Q: I understand that you’re planning on spending more time writing in retirement. Are you working on something now or have anything in mind?
A: I’ve actually just finished a manuscript that uses mostly my story of recovery to explain addiction and some of the science behind it, for more of a lay audience. Then I incorporate this new science of positive emotions, which is like positive psychology. It’s not positive thinking. It’s the expression of compassion, love, hope, joy—all those things that hadn’t been studied in psychology or psychiatry until maybe the last 25 to 30 years. There’s growing literature showing just how powerful they are in human improvement, both relationally and individually.
So when I thought back through my own recovery, all along I wondered why I got sober and other people didn’t. And that was before I ever went to school or anything, because I saw other people relapse. Friends died. And I just wondered, Why?
Q: Given all your experience in the field, what single sweeping change in addiction care or in policy would you make if you had the chance?
A: Using evidence-based practices in an integrated manner, in a standardized manner across the board. I just spoke to the Attorney General Alliance a couple weeks ago at their annual conferences—all the attorneys general from each state and their staffers—because they wanted to learn more about opioid use disorder treatment and because they have a lot to do with how that money will be spent from the opioid settlements. So I was thinking along these lines: Unless you can—across the country, so that it’s required at a state level—standardize treatment, there’s always going to be people doing whatever they think they should be doing, whether it makes sense or not.

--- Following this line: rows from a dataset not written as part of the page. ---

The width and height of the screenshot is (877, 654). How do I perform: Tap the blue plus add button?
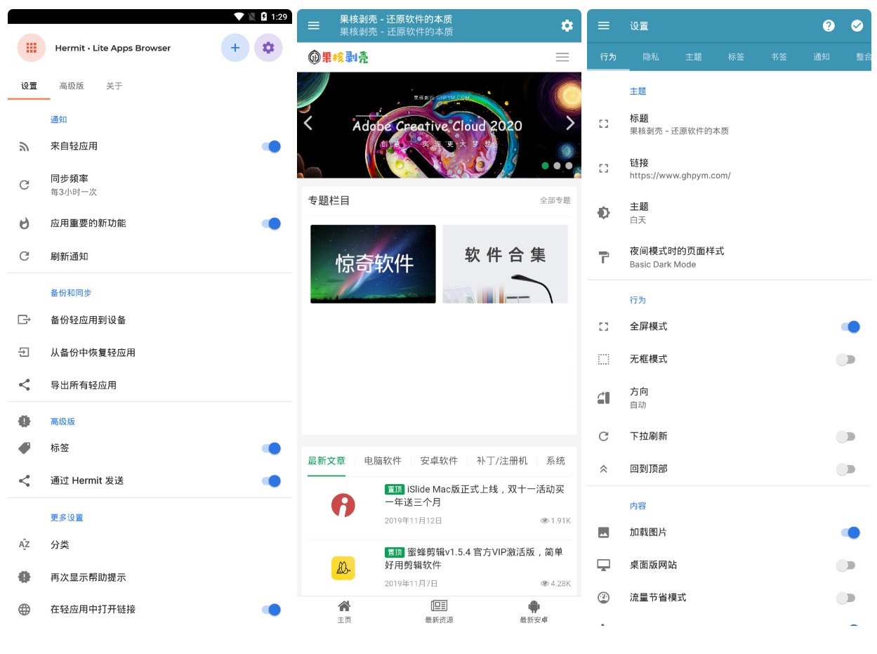tap(235, 48)
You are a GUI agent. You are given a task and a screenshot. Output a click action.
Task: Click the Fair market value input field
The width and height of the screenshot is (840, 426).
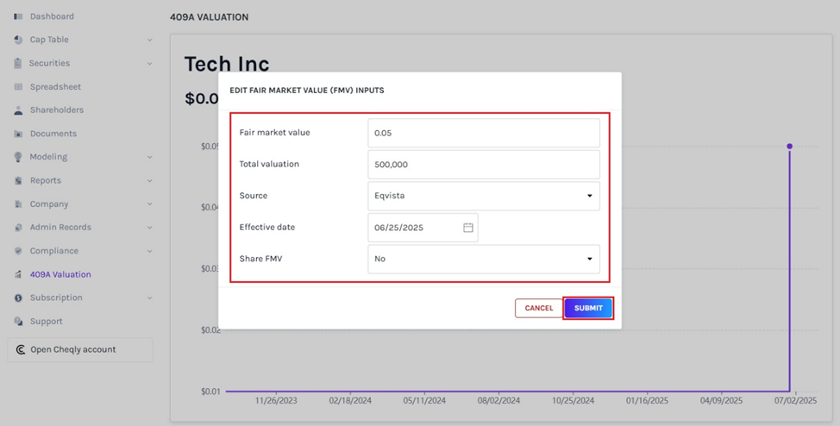[483, 133]
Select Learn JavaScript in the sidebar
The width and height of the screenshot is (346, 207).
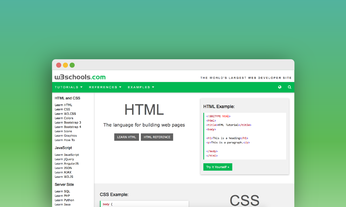click(x=67, y=155)
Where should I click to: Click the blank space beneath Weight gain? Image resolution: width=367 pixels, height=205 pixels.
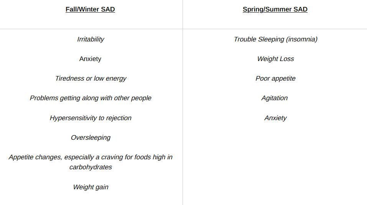click(x=91, y=199)
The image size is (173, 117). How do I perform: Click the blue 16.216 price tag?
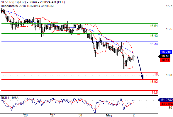(x=166, y=52)
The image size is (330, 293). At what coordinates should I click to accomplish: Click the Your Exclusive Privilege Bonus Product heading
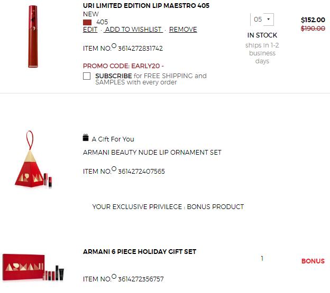[168, 206]
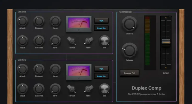Viewport: 192px width, 104px height.
Task: Toggle Unit Two Power On button
Action: point(101,76)
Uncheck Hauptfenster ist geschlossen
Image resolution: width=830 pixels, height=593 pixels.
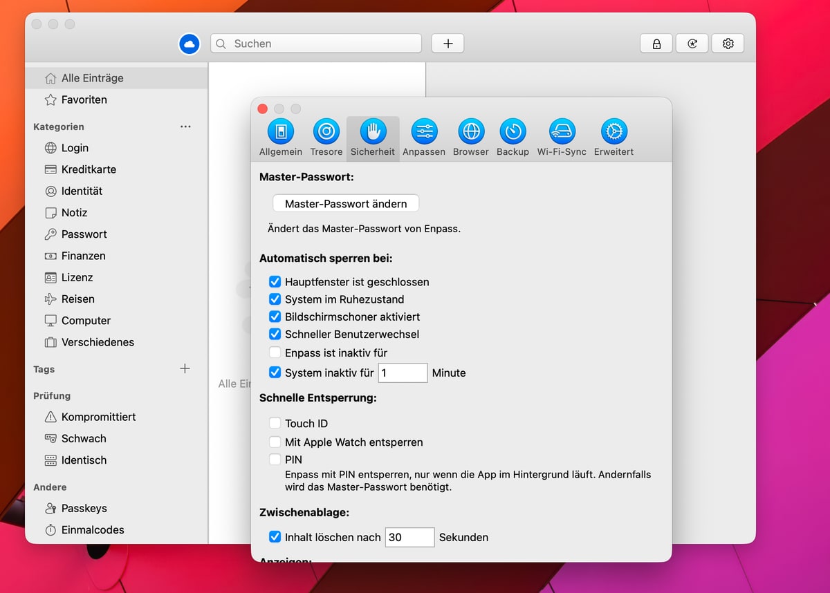pos(275,282)
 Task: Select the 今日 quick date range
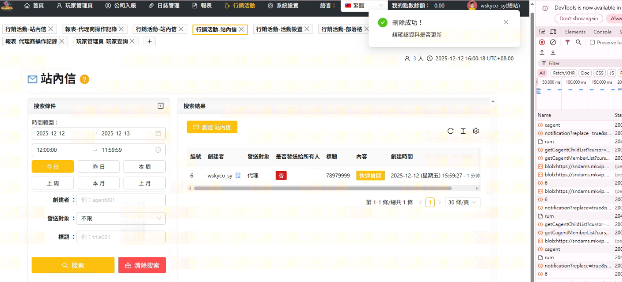53,167
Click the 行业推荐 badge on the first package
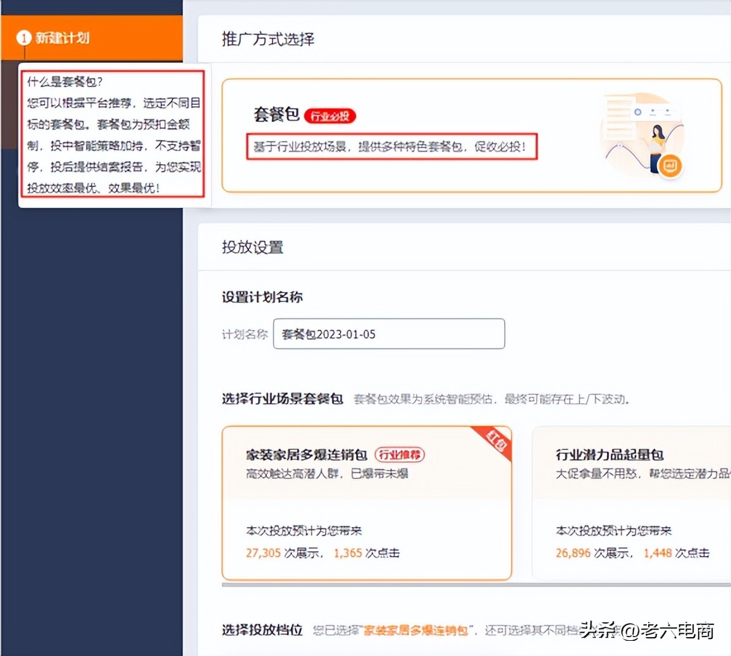Image resolution: width=731 pixels, height=656 pixels. 400,455
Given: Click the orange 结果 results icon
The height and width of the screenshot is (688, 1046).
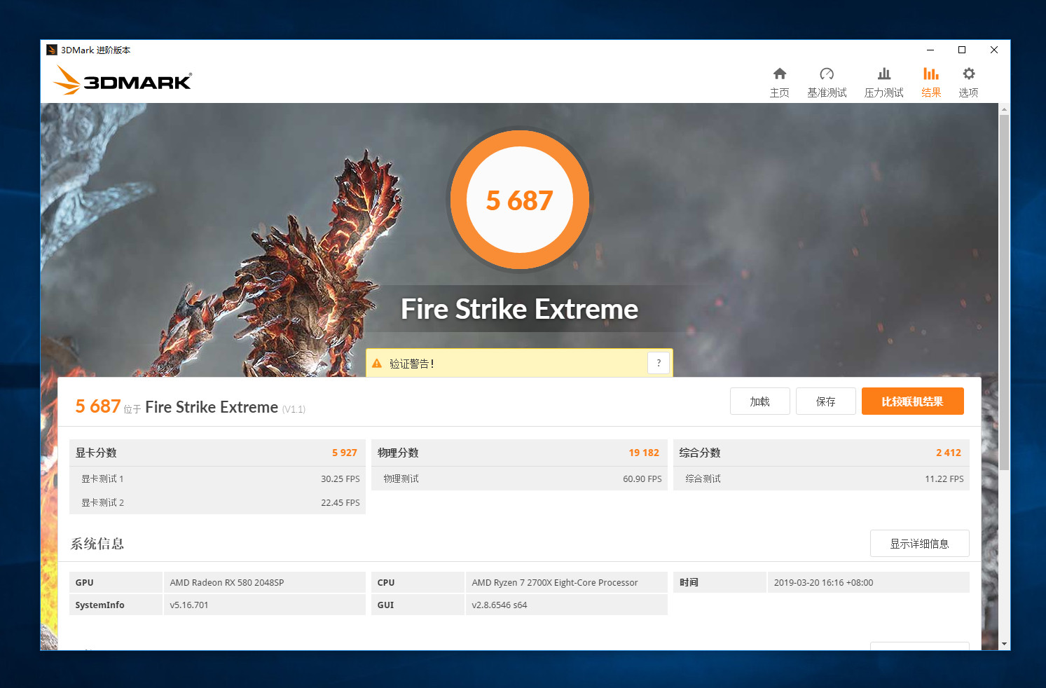Looking at the screenshot, I should tap(930, 79).
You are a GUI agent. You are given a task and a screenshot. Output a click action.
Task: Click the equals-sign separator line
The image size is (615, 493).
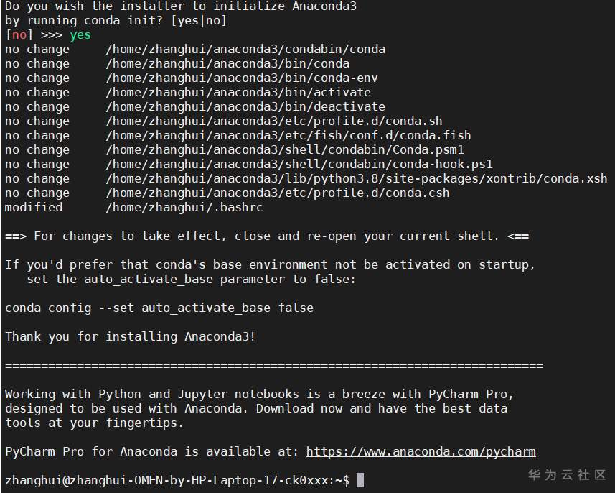pos(274,366)
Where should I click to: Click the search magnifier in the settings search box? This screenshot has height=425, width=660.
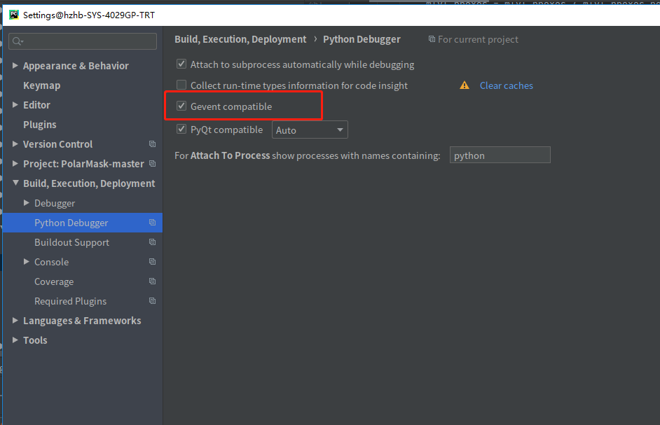15,41
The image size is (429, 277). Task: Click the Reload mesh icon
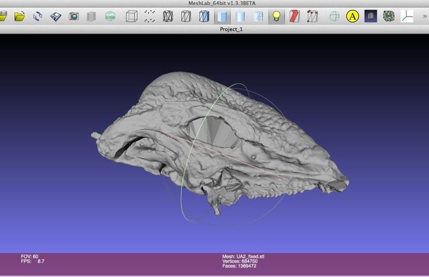[x=38, y=17]
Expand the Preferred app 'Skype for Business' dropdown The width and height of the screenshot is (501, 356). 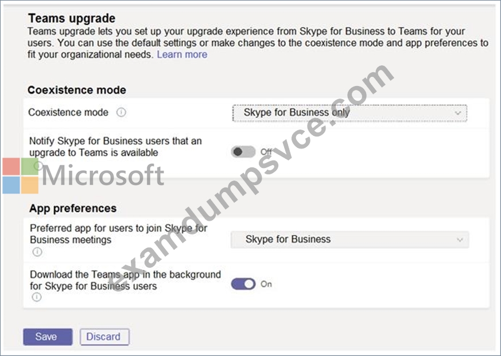point(350,240)
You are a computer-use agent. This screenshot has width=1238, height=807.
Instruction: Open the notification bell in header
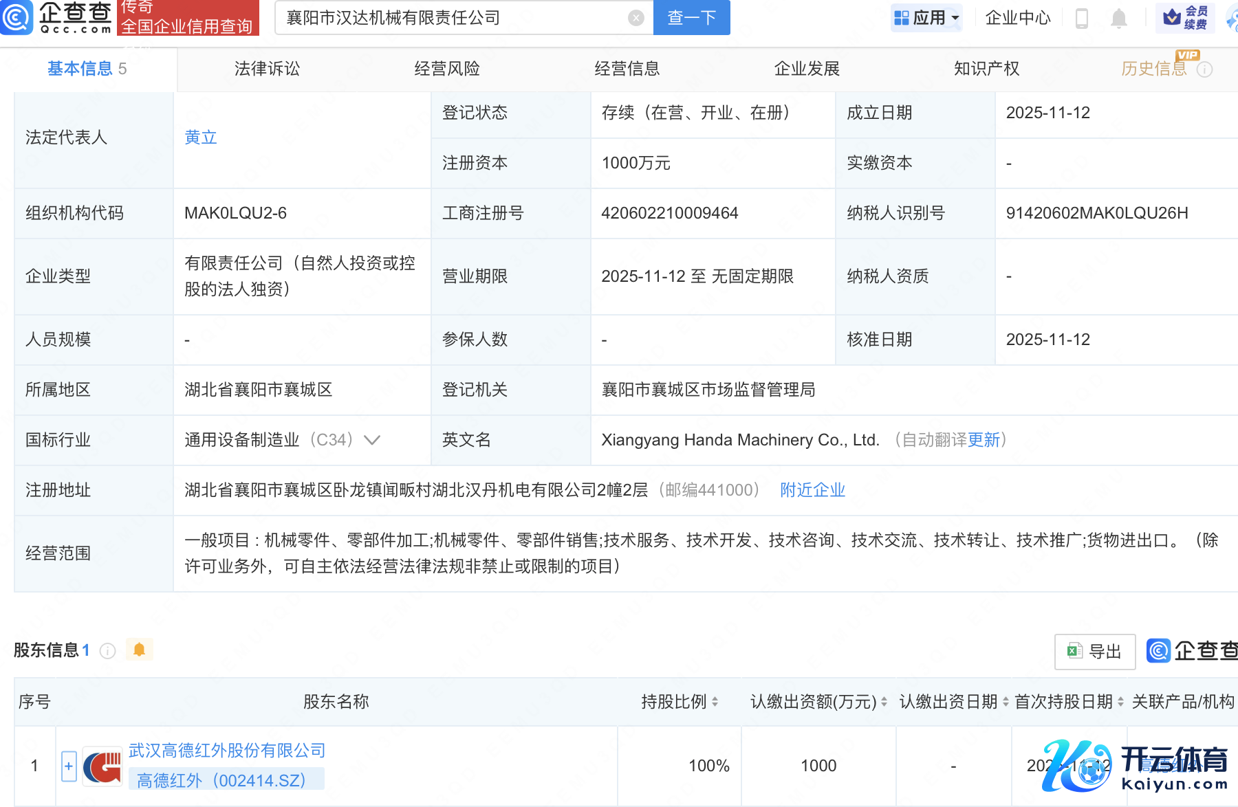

I was on the governor’s council [in Oregon] for alcohol and other drug abuse programs, under [former Oregon governor] John Kitzhaber, and I saw just how disparate all these treatment programs were. Nobody was measuring outcomes. But if you did all the standardization and measured outcomes, you could improve treatment dramatically state by state and get better outcomes. More people will stay sober, and less people would say, “Why go to addiction treatment? It doesn’t work anyway.” That’s a common refrain I hear from families and people. But, yeah, it does work. It’s just that we usually don’t see those who it works for.